Hence the headlong rush to develop tests to identify molecular predisposing mechansims whose presence still does not guarantee that a drug will be effective for an individual patient. Nor can they, for any patient or even large group of patients, discriminate the potential for clinical activity among different agents of the same class.

Genetic profiles are able to help doctors determine which patients will probably develop cancer, and those who will most likely relapse. However, it cannot be suitable for specific treatments for "individual" patients.

Cancer cells often have many mutations in many different pathways, so even if one route is shut down by a targeted treatment, the cancer cell may be able to use other routes. Targeting one pathway may not be as effective as targeting multiple pathways in a cancer cell.
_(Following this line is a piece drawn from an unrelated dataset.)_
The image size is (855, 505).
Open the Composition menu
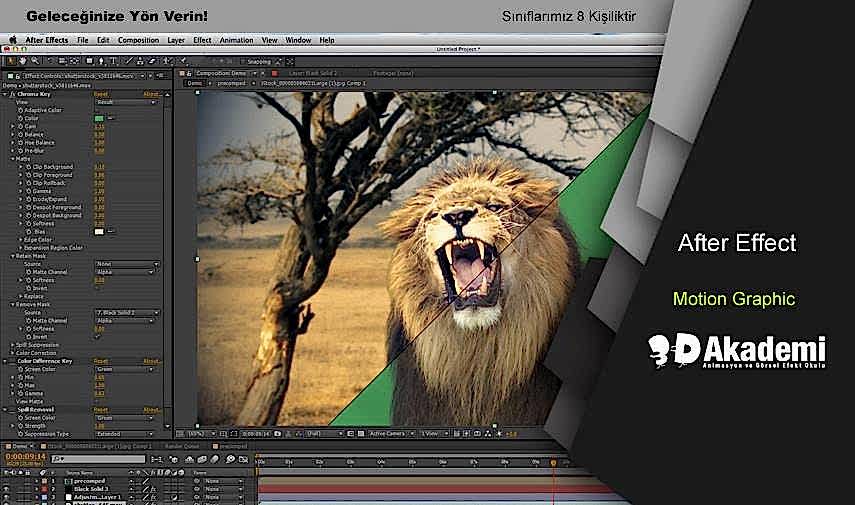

Another challenge is to identify for which patients the targeted treatment will be effective. Tumors can become resistant to a targeted treatment, or the drug no longer works, even if it has previously been effective in shrinking a tumor. Drugs are combined with existing ones to target the tumor more effectively. Most cancers cannot be effectively treated with targeted drugs alone.
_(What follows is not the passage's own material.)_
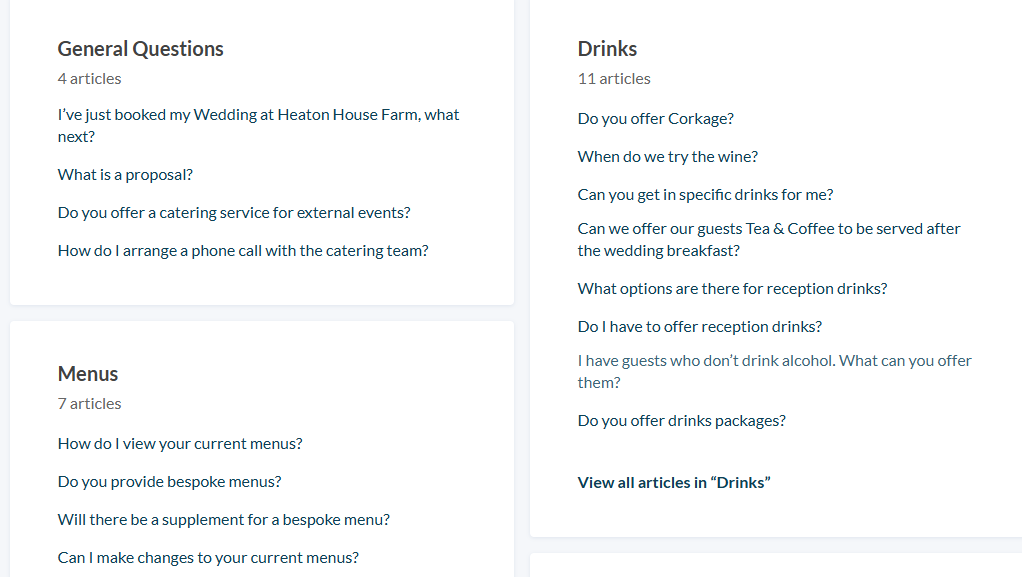Open the bespoke menu supplement article
Viewport: 1022px width, 577px height.
tap(223, 520)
Gene profiling tests, important in order to identify new therapeutic targets and thereby to develop useful drugs, are still years away from working successfully in predicting treatment response for "individual" patients. Perhaps this is because they are performed on dead, preserved cells that were never actually exposed to the drugs whose activity they are trying to assess.

It will never be as effective as the cell "function" method, which exists today and is not hampered by the problems associated with gene expression tests. That is because they measure the net effect of all processes within the cancer, acting with and against each other in real time, and it tests living cells actually exposed to drugs and drug combinations of interest.
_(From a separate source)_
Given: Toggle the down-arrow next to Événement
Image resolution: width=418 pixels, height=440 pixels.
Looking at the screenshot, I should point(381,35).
The key to understanding the genome is understanding how cells work. The ultimate driver is a "functional" assay (is the cell being killed regardless of the mechanism) as opposed to a "target" assay (does the cell express a particular target that the drug is supposed to be attacking). While a "target" assay tells you whether or not to give "one" drug, a "functional" assay can find other compounds and combinations and can recommend them from the one assay.

The core of the functional assay is the cell, composed of hundreds of complex molecules that regulate the pathways necessary for vital cellular functions. If a "targeted" drug could perturb any one of these pathways, it is important to examine the effects of the drug within the context of the cell. Both genomics and proteomics can identify potential new therapeutic targets, but these targets require the determination of cellular endpoints.

Cell-based functional assays are being used for screening compounds for efficacy and biosafety. The ability to track the behavior of cancer cells permits data gathering on functional behavior not available in any other kind of assay.